Chapter 14. Webbots That Read Email

When a webbot can read email, it’s easier for it to communicate with the outside world.^[44] Webbots capable of reading email can take instruction via email commands, share data with handheld devices such as iPads and Chrome Books, and filter messages for content.

For example, if package-tracking information is sent to an email account that a webbot can access, the webbot can parse incoming email from the carrier to track delivery status. Such a webbot could also send email warnings when shipments are late, communicate shipping charges to your corporate accounting software, or create reports that analyze a company’s use of overnight shipping.

The POP3 Protocol

Of the many protocols for reading email from mail servers, I selected Post Office Protocol 3 (POP3) for this task because of its simplicity and near-universal support among mail servers. POP3 instructions are also easy to perform in any Telnet or standard TCP/IP terminal program.^[45] The ability to use Telnet to execute POP3 commands will provide an understanding of POP3 commands, which we will later convert into PHP routines that any webbot may execute.

Logging into a POP3 Mail Server

Example 14-1 shows how to connect to a POP3 mail server though a Telnet client. Simply enter telnet, followed by the mail server name and the port number (which is always 110 for POP3). The mail server should reply with a message similar to the one in Example 14-1.

Example 14-1. Making a Telnet connection to a POP3 mail server

telnet mail.server.net 110
+OK <9238.1142228@mail2.server.net>

The reply shown in Example 14-1 says that you’ve made a connection to the POP3 mail server and that it is waiting for its next command, which should be your attempt to log in.
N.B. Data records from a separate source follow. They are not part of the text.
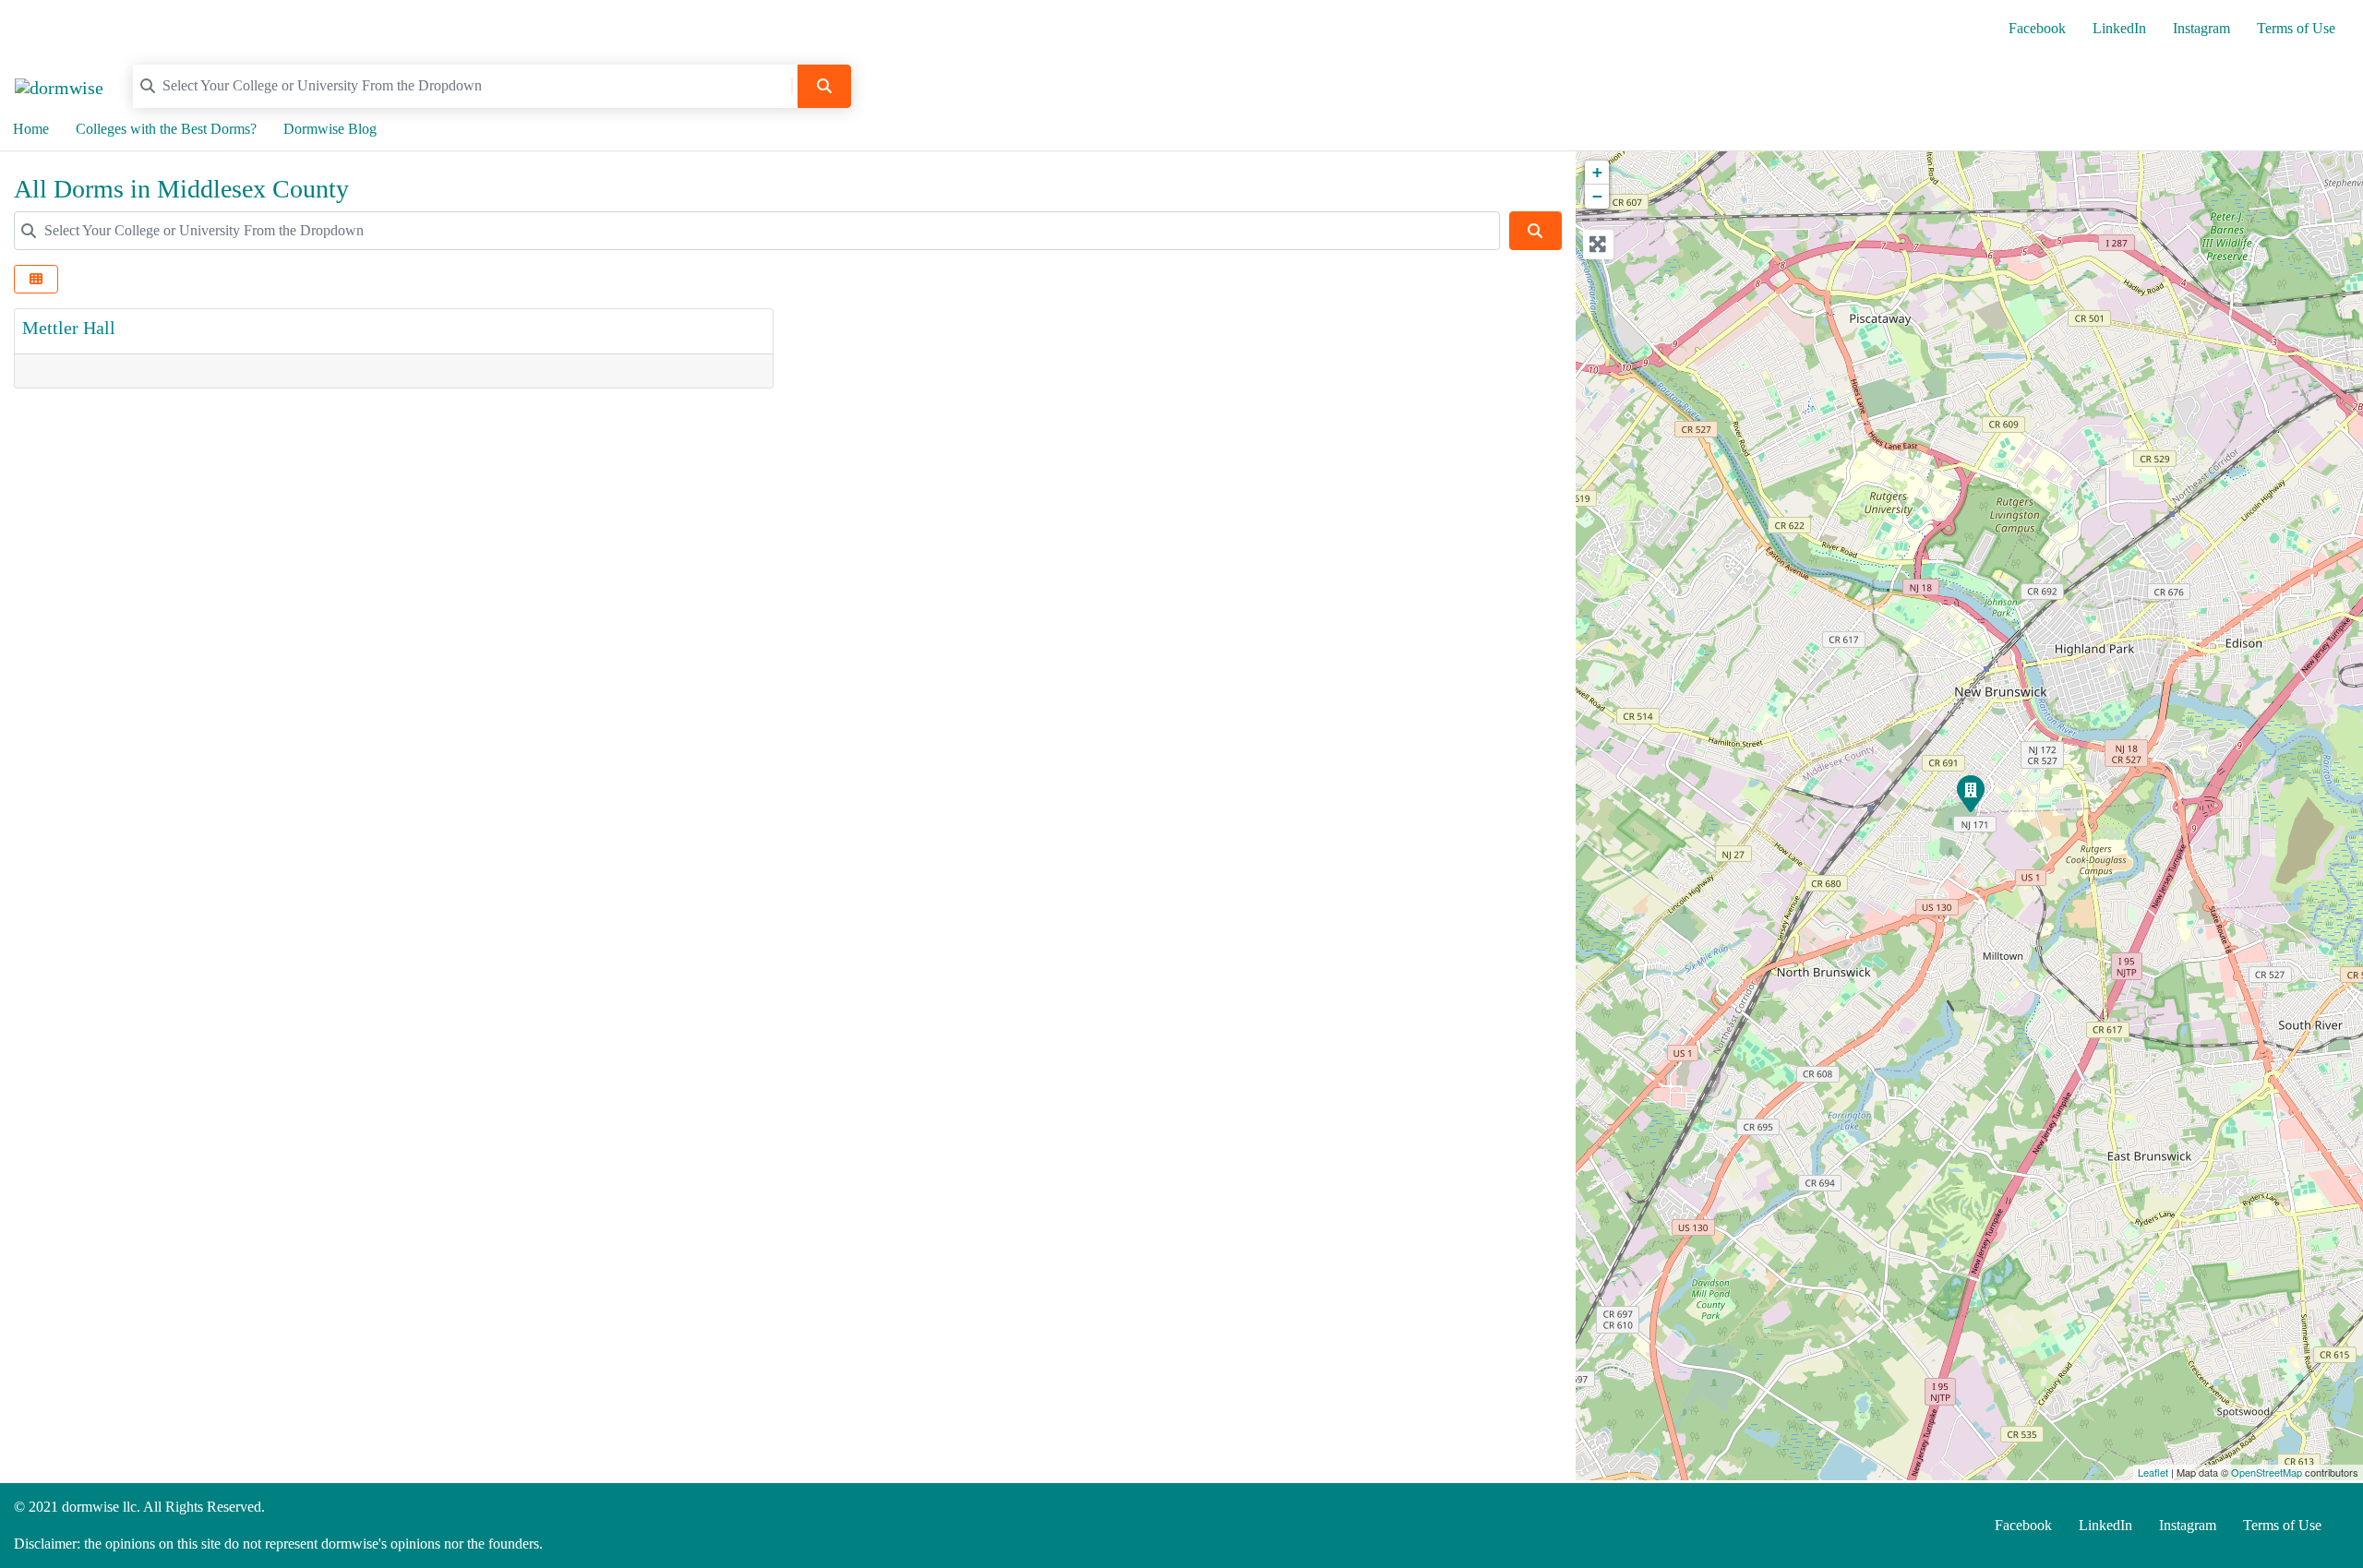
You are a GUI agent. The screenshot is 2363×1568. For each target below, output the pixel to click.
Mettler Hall (68, 327)
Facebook (2037, 28)
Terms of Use (2296, 28)
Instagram (2201, 28)
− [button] (1597, 196)
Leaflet (2153, 1472)
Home (31, 129)
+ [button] (1597, 172)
Example 14-2 shows the process for logging in to a POP3 mail server.

Example 14-2. Successful authentication to a POP3 mail server

user me@server.com
+OK
pass xxxxxxxx
+OK

When you try this, be sure to substitute your email account in place of me@server.com and the password associated with your account for xxxxxxxx.

If authentication fails, the mail server should return an authentication failure message, as shown in Example 14-3.
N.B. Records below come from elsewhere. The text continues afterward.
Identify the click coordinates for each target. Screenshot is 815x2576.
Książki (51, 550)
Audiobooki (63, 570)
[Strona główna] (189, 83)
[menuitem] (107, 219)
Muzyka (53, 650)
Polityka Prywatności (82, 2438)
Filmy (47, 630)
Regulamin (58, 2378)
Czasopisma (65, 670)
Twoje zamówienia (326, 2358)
Example 14-3. POP3 authentication failure

-ERR authorization failed

Reading Mail from a POP3 Mail Server

Before you can download email messages from a POP3 mail server, you’ll need to execute a LIST command. The mail server will then respond with the number of messages on the server.

The POP3 LIST Command

The LIST command will also reveal the size of the email messages and, more importantly, how to reference individual email messages on the server.

The response to the LIST command contains a line for every available message for the specified account. Each line consists of a sequential mail ID number, followed by the size of the message in bytes. Example 14-4 shows the results of a LIST command on an account with two pieces of email.

Example 14-4. Results of a POP3 LIST command

LIST
+OK
1 2398
2 2023
.

The server’s reply to the LIST command tells us that there are two messages on the server for the specified account. We can also tell that message 1 is the larger message, at 2,398 bytes, and that message 2 is 2,023 bytes in length. Beyond that, we don’t know anything specific about any of these messages.

The last line in the response is the end of message indicator. Servers always terminate POP3 responses with a line containing only a period.

The POP3 RETR Command

To read a specific message, enter RETR followed by a space and the mail ID received from the LIST command. The command in Example 14-5 requests message 1.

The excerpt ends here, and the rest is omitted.